Doctor’s right to pay for private health care appeal dismissed by BC court

British Columbia’s highest court has rejected an appeal of a landmark decision upholding the province’s public health care laws.

A three-judge panel of the British Columbia Court of Appeal on Friday rejected Dr. Brian Day’s argument that a lower court judge made critical errors of fact in dismissing his constitutional challenge to a law that prevents patients from accessing private care when wait times in the public system are too long.

In his majority reasons for judgment, Chief Justice Robert Bauman wrote that while long waits for treatment deprived some patients of their guaranteed rights to life and security of the person, such violations are permitted under the principles of fundamental justice.

Bauman said the laws Day opposes are aimed at ensuring fair delivery of health care and preventing the creation of a two-tier system where access to potentially life-saving treatment is dependent on wealth.

“We accept the self-interest of British Columbians to avoid a long wait when they have the resources to seek private care to avoid an increased risk of death. We are not minimizing the seriousness of this problem”, indicates the judgment.

“But we also recognize that the purpose of the GPA [Medicare Protection Act] involves ensuring that people who are unable to pay are not thereby deprived of medically necessary care. »

The challenge should land in the Supreme Court

The appeals court ruling closes another chapter in a legal saga that began in 2009, but the story is likely far from over. Day has long said he expects to make his case all the way to the Supreme Court of Canada.

Day opened the Cambie Surgery Center in 1996, privately charging for a variety of different procedures, including orthopedic surgeries, screening colonoscopies, and oral and plastic surgery. From around 2004 to 2013, the clinic contracted with the health authorities to provide certain services under the provincial medical services plan.

Dr. Brian Day, a self-proclaimed champion of privatized healthcare, is pictured at his office in Vancouver on August 31, 2016. (Darryl Dyck/The Canadian Press)

His constitutional challenge, filed with four patients as co-plaintiffs, challenged two sections of the MPA that prevent doctors in British Columbia from charging patients more than the rate paid through the Medical Services Plan (MSP) and which prohibit the sale of private insurance that covers treatment provided under the MSP.

British Columbia Supreme Court Justice John J. Steeves dismissed the challenge in September 2020 in a judgment of more than 800 pages and was hailed as a “historic victory” for public health care.

Bauman’s reasons for confirming Steeves’ conclusions were written with the consent of Judge David Harris.

The third appeals court judge, Judge Lauri Ann Fenlon, agreed with the decision to dismiss Day’s appeal, but found that the long wait times in the public system are “grossly disproportionate” to the purposes of the British Columbia law.

However, she said this violation of the principles of fundamental justice is justified under section 1 of the Canadian Charter of Rights and Freedoms, which allows “reasonable limits prescribed by law which can be demonstrably justified in a free and democratic society”.

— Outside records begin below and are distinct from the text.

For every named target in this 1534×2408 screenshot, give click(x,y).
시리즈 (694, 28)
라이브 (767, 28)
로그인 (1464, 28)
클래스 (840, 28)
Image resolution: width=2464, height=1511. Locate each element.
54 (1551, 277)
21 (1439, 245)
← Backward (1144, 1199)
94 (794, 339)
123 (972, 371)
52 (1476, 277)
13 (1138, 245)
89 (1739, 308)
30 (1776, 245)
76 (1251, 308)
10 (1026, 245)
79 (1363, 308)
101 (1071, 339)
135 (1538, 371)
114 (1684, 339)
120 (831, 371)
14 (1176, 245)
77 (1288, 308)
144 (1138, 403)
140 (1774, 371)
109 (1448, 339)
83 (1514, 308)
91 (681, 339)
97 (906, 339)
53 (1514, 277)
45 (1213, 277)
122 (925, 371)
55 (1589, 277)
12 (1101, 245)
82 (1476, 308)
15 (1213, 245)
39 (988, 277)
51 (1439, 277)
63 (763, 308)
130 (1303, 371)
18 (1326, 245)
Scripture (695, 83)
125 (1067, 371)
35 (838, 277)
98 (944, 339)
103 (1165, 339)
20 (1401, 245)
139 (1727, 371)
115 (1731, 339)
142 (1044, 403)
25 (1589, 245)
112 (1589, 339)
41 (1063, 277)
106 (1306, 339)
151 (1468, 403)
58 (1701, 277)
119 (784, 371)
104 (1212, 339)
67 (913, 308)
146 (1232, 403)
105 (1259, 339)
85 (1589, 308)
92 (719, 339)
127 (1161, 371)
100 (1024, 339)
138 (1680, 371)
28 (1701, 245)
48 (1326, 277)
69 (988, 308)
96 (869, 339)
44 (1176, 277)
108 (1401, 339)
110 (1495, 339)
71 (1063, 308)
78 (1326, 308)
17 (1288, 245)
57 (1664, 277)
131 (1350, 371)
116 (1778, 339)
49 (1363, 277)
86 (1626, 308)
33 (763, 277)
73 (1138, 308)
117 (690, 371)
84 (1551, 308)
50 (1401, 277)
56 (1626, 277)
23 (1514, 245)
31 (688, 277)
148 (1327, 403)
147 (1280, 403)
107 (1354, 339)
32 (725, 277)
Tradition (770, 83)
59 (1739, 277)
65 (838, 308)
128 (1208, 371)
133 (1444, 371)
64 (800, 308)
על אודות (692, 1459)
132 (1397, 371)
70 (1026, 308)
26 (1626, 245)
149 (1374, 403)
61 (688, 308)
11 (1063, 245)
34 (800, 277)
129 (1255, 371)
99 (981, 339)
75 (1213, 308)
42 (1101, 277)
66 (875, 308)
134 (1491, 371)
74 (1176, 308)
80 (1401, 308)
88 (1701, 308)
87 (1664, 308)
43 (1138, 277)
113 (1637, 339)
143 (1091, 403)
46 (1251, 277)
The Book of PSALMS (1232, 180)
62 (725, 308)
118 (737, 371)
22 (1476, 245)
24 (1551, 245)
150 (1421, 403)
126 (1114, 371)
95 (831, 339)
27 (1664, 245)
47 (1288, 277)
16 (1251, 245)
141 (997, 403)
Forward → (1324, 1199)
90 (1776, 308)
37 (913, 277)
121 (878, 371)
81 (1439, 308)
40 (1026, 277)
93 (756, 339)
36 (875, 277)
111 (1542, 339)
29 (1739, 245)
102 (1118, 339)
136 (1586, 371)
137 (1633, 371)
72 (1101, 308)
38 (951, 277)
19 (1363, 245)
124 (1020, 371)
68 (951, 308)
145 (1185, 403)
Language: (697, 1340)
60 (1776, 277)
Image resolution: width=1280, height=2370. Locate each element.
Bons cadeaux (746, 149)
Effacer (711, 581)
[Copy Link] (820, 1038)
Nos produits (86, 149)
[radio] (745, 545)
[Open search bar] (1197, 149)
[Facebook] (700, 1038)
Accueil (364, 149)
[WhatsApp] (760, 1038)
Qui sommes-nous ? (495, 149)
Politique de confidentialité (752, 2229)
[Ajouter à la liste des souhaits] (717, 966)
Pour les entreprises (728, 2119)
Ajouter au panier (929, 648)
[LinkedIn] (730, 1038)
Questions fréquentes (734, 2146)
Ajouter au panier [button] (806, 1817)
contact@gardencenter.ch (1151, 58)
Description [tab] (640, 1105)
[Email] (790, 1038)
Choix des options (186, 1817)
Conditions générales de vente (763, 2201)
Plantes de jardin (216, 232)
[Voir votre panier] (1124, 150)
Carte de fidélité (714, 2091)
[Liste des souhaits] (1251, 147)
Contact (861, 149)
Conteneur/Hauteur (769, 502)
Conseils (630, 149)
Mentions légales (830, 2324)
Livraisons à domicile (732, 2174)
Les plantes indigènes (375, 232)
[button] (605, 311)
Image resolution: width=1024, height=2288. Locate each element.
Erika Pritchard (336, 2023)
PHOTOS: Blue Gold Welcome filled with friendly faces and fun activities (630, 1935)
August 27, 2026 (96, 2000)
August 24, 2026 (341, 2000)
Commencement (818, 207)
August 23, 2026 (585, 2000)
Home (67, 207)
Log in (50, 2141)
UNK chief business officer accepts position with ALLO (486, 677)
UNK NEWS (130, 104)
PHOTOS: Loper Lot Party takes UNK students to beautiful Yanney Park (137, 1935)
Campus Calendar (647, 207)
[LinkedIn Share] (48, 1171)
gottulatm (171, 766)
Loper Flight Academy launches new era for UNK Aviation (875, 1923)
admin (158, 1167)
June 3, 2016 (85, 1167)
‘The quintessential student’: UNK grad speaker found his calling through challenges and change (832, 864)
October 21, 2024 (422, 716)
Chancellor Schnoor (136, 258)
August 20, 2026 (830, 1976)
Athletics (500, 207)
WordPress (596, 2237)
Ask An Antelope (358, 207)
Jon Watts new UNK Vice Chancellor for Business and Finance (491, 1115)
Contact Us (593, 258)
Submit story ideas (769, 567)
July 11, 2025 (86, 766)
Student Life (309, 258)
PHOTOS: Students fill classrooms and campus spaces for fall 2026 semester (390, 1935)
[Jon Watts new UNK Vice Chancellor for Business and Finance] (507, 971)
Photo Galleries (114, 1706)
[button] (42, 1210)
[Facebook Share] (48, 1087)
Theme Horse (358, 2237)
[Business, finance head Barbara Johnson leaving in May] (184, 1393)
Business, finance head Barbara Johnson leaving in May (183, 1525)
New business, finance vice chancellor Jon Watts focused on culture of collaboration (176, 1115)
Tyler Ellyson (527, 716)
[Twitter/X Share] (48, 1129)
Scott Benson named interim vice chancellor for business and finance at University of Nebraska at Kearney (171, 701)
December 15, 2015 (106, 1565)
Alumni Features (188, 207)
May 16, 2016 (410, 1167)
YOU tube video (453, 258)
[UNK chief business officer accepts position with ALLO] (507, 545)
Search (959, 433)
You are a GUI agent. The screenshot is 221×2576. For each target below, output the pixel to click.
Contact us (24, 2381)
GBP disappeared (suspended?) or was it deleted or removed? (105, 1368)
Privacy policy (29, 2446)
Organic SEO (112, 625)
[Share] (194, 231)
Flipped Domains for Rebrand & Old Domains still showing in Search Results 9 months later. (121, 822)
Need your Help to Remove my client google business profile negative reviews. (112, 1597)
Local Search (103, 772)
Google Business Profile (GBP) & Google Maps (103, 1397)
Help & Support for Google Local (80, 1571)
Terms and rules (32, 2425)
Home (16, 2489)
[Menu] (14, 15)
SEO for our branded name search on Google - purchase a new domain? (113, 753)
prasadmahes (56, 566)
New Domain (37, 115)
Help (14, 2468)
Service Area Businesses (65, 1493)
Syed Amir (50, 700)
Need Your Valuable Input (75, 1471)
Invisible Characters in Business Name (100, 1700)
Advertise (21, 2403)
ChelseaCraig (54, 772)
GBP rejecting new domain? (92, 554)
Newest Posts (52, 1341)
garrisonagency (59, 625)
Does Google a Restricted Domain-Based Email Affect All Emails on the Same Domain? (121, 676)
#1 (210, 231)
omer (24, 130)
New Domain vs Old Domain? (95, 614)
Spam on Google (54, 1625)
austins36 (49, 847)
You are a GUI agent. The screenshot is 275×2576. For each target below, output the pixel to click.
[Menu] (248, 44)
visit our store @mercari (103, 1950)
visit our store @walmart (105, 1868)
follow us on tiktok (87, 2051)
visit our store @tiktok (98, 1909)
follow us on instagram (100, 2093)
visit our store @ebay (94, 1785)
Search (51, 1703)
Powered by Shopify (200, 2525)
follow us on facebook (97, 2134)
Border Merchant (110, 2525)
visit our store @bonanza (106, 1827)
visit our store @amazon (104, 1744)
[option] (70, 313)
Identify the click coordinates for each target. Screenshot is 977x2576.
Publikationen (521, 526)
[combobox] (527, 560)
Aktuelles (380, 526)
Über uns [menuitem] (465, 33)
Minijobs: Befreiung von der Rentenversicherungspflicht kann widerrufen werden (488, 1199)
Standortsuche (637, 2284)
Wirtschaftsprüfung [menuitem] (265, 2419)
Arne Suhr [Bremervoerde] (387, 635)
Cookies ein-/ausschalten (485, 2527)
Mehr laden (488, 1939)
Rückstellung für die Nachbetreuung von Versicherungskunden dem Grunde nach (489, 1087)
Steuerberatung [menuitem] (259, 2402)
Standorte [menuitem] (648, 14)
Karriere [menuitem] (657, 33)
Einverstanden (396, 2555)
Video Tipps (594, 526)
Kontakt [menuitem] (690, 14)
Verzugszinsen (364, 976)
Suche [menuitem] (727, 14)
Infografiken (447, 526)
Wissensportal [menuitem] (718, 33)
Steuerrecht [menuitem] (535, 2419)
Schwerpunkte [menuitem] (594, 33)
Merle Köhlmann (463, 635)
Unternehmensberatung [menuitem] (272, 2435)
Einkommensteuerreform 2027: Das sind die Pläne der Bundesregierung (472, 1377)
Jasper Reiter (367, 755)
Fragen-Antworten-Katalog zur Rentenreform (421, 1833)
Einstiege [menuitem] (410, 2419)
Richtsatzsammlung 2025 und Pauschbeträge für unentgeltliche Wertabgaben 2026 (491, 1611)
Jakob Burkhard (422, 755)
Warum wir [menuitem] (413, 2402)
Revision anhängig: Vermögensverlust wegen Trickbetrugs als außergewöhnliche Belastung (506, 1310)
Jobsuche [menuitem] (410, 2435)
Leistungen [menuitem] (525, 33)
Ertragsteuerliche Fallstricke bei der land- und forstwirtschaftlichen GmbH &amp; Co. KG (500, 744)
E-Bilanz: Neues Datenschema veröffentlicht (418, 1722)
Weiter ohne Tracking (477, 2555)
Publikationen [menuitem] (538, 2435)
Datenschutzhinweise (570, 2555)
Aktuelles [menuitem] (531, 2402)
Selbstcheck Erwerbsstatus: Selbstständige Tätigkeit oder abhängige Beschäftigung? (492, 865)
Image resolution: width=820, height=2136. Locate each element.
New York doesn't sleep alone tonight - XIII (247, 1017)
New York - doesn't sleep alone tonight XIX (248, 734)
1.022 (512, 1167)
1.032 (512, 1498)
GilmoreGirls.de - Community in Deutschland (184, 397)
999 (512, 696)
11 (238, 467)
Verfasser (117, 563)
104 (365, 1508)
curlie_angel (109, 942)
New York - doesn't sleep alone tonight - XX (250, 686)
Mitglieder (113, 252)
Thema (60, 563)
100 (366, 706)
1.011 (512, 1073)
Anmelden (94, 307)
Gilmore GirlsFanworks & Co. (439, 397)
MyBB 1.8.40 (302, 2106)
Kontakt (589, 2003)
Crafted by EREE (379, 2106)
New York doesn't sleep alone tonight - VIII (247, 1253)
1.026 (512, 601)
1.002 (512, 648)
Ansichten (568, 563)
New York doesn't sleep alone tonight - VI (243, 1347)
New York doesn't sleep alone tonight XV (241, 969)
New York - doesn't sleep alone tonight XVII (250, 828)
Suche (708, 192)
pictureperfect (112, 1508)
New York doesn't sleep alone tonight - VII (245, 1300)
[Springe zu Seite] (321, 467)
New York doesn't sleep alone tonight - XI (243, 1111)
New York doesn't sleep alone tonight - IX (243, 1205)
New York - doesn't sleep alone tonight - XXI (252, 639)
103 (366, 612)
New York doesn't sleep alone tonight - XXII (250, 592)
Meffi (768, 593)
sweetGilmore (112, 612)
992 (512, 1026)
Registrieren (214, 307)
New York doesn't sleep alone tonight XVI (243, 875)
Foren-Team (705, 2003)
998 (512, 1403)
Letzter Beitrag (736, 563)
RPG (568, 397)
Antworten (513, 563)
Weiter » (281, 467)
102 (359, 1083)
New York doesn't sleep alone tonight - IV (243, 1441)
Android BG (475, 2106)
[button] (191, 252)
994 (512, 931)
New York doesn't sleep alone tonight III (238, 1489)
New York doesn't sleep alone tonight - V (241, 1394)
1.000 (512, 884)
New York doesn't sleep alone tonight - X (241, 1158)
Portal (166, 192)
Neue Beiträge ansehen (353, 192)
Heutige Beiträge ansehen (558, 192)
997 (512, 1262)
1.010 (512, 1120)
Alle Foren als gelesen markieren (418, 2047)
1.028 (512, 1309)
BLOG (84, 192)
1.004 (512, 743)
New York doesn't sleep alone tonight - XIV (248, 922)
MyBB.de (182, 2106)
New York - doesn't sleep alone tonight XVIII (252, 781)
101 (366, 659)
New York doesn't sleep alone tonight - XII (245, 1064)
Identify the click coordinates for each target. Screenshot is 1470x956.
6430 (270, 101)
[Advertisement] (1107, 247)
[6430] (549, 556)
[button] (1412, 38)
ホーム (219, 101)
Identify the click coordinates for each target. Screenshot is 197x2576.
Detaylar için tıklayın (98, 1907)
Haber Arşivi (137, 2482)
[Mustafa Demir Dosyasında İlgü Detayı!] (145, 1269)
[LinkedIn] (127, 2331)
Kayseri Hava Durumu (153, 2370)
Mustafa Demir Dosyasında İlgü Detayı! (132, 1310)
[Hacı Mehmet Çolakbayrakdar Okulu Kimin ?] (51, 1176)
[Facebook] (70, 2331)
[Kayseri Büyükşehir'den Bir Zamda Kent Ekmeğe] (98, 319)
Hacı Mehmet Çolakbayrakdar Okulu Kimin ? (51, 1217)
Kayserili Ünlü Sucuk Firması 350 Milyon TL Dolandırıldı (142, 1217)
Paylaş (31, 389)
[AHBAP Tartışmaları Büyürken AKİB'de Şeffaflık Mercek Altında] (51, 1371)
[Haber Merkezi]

Fenlon wrote that if the current system prolongs suffering and harms those who would be able to afford private treatment, it must consider the common good.

“The negative consequences of removing the impugned provisions and allowing private care would cause those who could not access private care – the most vulnerable in society – to wait even longer for care, potentially increasing their risk of harm – beyond that, we have to exist under the current regime,” she said in her concurring reasons.

The initial trial in the Supreme Court of British Columbia lasted 194 days and heard testimony from 17 patients, 36 doctors and 17 health and provincial officials. In total, 590 documents were admitted to the file, including 40 expert reports.